Saminan, akhirnya pulang kampung. Bersama Ratih (50), istri tercintanya, ia memutuskan damai tinggal di Kampung Kolengan, Jasinga, Bogor. Pengalaman merajut hidup di Jakarta, membakar api semangat Saminan, untuk menyekolahkan anak-anaknya. Ia paham, tanpa pengetahuan, hidup akan terus sulit. Jika anak-anaknya, tak dibekali ilmu, Saminan sadar penderitaannya akan diwarisi anak cucu. Tapi keinginan yang meledak ledak itu, pecah di rongga dadanya yang mulai rapuh.

Menopang mimpi tinggi, dengan pondasi jualan Cilok, sungguh berat. Tapi Saminan, tetap teguh memikul gerobak Cilok itu. Ia susuri jalan jalan kampung, berhenti di keramaian, dan mampir di sekolah sekolah. Berangkat pukul tujuh pagi, ia akan kembali menjelang Magrib. Malam hari, Ratih menyiapkan Cilok untuk esok harinya. Jika Saminan nglokro, Muhidin – anak ketiga Saminan yang sekolah di SMP PGRI Kolengan – menggantikan pekerjaan Sang Ayah.

Tatkala Saminan jualan, Ratih, pergi mencari kayu bakar. Keluarga Saminan, memang tak berdaya menggunakan kompor, apalagi gas elpiji. Sejak dulu, keluarga itu penikmat tungku. Keuntungan Cilok Saminan, tak lebih dari Rp 15 ribu per hari. Ratih, dengan teliti membagi untuk biaya sekolah empat anaknya dan kebutuhan sehari-hari. Tatkala bahan Cilok (terigu dan minyak goreng) mahal, Saminan dan Ratih ingin menjerit. Tapi ketidakberdayaan itu, pahit ditelan sendiri.

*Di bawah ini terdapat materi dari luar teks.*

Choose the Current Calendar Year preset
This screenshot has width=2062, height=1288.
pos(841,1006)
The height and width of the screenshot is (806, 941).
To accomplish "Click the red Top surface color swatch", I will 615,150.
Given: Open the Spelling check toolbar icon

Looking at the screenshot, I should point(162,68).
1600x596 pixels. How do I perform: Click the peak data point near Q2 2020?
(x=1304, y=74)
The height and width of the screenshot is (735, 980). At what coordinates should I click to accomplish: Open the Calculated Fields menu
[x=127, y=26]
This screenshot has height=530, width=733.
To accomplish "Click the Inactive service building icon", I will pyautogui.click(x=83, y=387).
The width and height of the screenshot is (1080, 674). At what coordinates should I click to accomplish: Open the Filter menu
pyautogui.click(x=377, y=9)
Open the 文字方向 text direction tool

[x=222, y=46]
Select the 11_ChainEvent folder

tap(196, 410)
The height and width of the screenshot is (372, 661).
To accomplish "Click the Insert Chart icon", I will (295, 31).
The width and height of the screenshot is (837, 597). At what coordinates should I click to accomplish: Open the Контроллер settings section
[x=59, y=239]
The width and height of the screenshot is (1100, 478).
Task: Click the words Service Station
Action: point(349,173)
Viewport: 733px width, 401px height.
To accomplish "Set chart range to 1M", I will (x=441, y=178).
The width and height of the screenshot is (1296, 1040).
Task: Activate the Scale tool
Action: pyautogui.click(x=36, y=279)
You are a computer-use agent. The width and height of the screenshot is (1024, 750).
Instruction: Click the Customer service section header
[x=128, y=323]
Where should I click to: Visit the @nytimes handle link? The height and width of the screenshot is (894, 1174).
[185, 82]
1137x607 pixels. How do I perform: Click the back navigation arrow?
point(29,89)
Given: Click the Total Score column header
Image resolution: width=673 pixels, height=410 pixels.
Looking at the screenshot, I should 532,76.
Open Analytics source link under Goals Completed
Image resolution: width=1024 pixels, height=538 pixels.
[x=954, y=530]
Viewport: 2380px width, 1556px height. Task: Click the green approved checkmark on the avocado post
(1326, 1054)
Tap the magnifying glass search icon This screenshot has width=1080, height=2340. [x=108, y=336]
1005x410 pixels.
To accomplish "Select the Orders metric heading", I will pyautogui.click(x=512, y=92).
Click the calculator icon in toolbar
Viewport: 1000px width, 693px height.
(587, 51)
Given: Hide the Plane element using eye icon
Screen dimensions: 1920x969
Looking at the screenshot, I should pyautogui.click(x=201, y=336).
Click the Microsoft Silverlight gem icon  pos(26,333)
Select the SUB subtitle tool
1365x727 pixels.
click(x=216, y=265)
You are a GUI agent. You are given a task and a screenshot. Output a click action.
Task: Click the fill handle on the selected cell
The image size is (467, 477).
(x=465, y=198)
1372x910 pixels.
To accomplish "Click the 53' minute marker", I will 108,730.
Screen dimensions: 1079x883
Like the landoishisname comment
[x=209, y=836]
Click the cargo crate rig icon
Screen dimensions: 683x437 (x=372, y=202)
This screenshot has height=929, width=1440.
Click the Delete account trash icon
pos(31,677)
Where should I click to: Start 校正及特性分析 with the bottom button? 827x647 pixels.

Jika boleh berangan, Saminan ingin punya usaha toko sebenarnya. Meski ia belum paham, bahwa usaha inipun rawan bangkrut. “Kahayang abdi mah teu jualan Cilok terus, tapi hayang ngawarung supaya bisa ngabiayaan sakola anak sing luhur, jeung bisa nyukupan kabutuhan keluarga”, harapnya. (Ingin saya itu tidak hanya jualan Cilok terus, tapi ingin membuka toko, supaya bisa membiayai anak sekolah yang tinggi dan bisa memenuhi kebutuhan keluarga).

Dalam keterbatasannya, Saminan orang hebat di kampungnya. Saat tidak ada orang mau menjadi ketua RT, Saminan didapuk warga mengurus mereka. Jabatan sosial itupun, dilakoni Saminan selama 20 tahun. Tanpa cacat. Budi pekerti dan ketulusan Saminan telah memikat hati warganya.

Sore pekan lalu, Saminan mangkal di SMP PGRI Kolengan, salah satu tempatnya jualan. Ia pandangi panflet dan sepanduk calon bupati Bogor dan calon gubernur Jawa Barat yang menyebar tak jauh dari situ. Segudang janji dengan puja pujinya, berderet dan berlomba tentang kesejahteraan rakyat. Saminan hanya mesem. Mungkin dalam hati kecilnya berbisik.

“Dengan kemiskinan, sudah 20 tahun saya mengabdi tanpa gaji”.